Background: Dendritic cells (DCs) are able to induce human allergic T(H)1 responses as well as T(H)2 responses.
Objective: In this study, we examined the effect of antiinflammatory agents such as IL-10 and hydrocortisone (HC) on the accessory function of DCs and the resulting T-cell response, especially that of T(H)2 cells.
Methods: Naive and memory CD4(+) T cells from atopic donors were stimulated with autologous allergen-pulsed DCs generated from CD14(+) monocytes by culture with GM-CSF/IL-4 and fully matured with IL-1 beta, TNF-alpha, and PGE(2) in the presence or absence of IL-10 or HC.

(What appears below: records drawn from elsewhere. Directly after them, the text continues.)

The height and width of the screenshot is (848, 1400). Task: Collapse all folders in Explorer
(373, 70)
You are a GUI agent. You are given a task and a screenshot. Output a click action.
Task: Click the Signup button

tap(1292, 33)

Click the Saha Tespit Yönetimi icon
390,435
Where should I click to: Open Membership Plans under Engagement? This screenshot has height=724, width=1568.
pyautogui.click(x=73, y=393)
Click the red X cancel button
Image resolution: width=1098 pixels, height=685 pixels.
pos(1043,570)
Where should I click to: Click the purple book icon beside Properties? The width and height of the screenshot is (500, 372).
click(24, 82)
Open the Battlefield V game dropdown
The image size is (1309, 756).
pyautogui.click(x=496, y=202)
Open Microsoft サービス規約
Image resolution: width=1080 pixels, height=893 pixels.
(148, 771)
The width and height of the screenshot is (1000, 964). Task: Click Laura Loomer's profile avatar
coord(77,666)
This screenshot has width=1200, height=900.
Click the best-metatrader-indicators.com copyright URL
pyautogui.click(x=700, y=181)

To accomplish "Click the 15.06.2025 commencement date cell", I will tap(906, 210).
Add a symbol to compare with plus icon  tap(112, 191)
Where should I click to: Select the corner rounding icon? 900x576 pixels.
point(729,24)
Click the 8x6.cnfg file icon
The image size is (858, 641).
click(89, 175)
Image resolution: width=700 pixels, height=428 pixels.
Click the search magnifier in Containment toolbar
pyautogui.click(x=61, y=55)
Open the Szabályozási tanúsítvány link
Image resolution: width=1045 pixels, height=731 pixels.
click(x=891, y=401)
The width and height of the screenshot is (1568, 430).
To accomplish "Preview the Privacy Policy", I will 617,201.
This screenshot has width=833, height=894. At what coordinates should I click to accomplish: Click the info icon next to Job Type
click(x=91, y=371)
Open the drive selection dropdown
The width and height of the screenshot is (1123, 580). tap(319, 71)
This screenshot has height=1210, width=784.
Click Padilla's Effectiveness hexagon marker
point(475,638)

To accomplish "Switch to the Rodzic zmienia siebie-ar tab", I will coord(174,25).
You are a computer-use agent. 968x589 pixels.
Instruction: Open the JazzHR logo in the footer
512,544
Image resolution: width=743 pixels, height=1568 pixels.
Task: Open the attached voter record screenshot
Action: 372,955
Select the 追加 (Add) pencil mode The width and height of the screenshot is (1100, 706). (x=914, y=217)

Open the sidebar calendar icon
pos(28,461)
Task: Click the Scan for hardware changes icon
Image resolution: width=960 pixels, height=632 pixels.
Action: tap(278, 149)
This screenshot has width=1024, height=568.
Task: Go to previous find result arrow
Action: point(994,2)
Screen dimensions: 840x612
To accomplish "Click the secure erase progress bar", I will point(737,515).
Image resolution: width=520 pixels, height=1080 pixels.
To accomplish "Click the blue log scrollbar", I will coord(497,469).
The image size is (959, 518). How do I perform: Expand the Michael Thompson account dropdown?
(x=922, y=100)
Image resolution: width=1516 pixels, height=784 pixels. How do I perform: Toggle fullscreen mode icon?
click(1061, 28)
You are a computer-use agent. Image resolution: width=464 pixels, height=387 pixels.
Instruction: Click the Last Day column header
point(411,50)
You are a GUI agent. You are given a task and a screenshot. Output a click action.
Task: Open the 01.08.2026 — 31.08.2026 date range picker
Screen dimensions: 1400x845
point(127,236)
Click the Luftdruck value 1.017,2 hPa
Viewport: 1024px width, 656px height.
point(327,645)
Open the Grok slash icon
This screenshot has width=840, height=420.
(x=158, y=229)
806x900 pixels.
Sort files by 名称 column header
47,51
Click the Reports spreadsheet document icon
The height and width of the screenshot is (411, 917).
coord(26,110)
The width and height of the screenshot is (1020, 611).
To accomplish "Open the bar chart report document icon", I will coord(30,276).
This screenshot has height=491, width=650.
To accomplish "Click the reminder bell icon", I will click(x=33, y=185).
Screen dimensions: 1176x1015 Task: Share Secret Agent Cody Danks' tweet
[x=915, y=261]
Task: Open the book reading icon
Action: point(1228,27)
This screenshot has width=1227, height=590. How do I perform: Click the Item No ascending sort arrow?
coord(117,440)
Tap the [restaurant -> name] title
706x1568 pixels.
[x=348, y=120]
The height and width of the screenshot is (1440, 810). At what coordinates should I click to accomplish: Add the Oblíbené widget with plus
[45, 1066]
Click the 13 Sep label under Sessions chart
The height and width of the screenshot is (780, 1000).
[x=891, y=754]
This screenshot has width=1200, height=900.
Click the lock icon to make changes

Results: IL-10-treated DCs and, to a lesser extent, HC-treated DCs showed a decreased expression of MHC II molecules, the costimulatory molecule CD86, and the DC-specific marker CD83, as well as a strongly reduced IL-12 secretion. Consequently, T-cell proliferation was reduced after stimulation with IL-10- or HC-treated DCs alike. However, pretreatment of DCs with IL-10 inhibited the production of T(H)1 and T(H)2 cytokines by T cells, whereas HC-treated DCs inhibited production of IFN-gamma but induced an increased release of IL-4 and no change in IL-5. Both effects were long-lasting; cytokine production remained low (which was due not to enhanced apoptosis but to functional hyporesponsiveness) or even increased after restimulation with fully matured DCs.
Conclusion: These data indicate that IL-10- or HC-treated DCs differ in their ability to influence human allergic T-cell responses. This has major implications for therapeutic strategies aiming at the downregulation of proallergic T(H)2 responses.